Altro aspetto anomalo in questa vicenda: Azouz Marzouk si dice convinto che i veri colpevoli del massacro dei suoi familiari siano ancora liberi ed impuniti, e che Rosa e Olindo non c’entrino niente con la strage. “Leggendo le carte del processo mi sono venuti tanti dubbi”, ha più volte asserito Marzouk. Tra tutti i reperti, desta non poche perplessità l’impronta palmare intrisa di sangue rinvenuta su una parete nella scena del crimine e non ricondotta ai coniugi Romano (…) Lei pensa che sarebbe opportuno accogliere la richiesta della difesa e analizzare quello e gli altri reperti oppure il caso è chiuso da tempo e questi ulteriori accertamenti non aggiungerebbero niente all’inchiesta?

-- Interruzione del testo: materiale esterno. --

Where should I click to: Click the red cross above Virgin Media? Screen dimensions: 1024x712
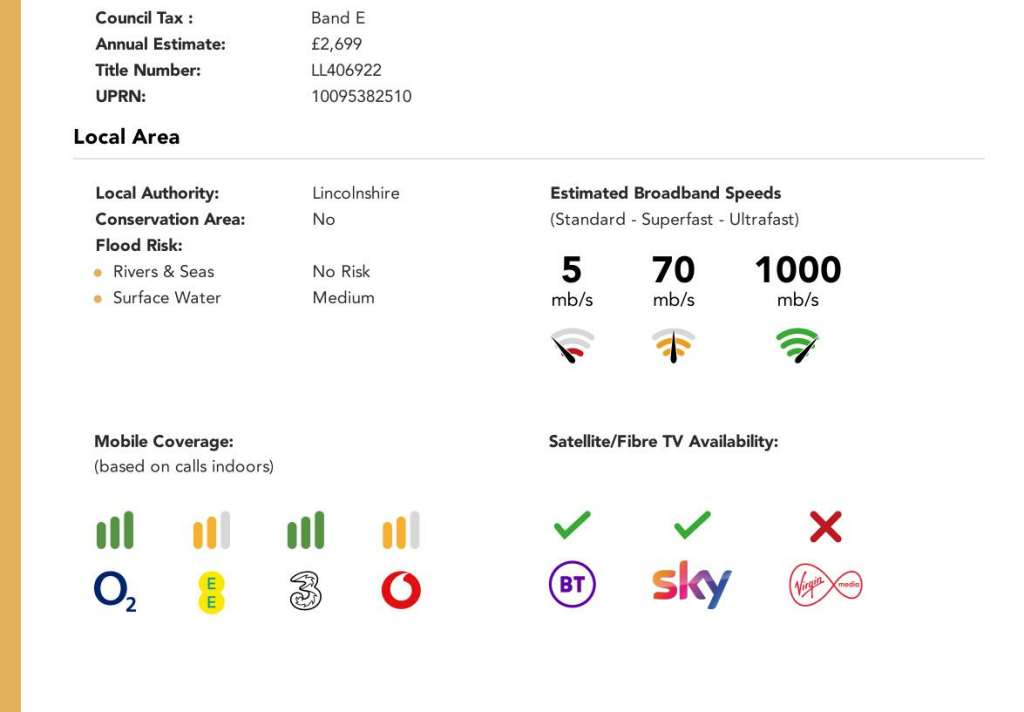click(825, 526)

“Trovo opportuno che la difesa nell’interesse del proprio assistito esperisca tutti i mezzi consentiti dal nostro ordinamento; trovo meno opportuno che in casi così delicati un certo tipo di giornalismo si lasci andare a ricostruzioni alternative della vicenda in chiave sensazionalistica-revisionistica. Dinanzi ad una condanna definitiva all’ergastolo e in assenza di qualsivoglia elemento nuovo di segno contrario, anche se è lecito che nutrire dei dubbi in ordine alla ricostruzione effettuata dall’Autorità Giudiziaria, bisogna necessariamente fare un passo indietro anche solo nel rispetto delle vere e uniche vittime di questa tristissima vicenda”.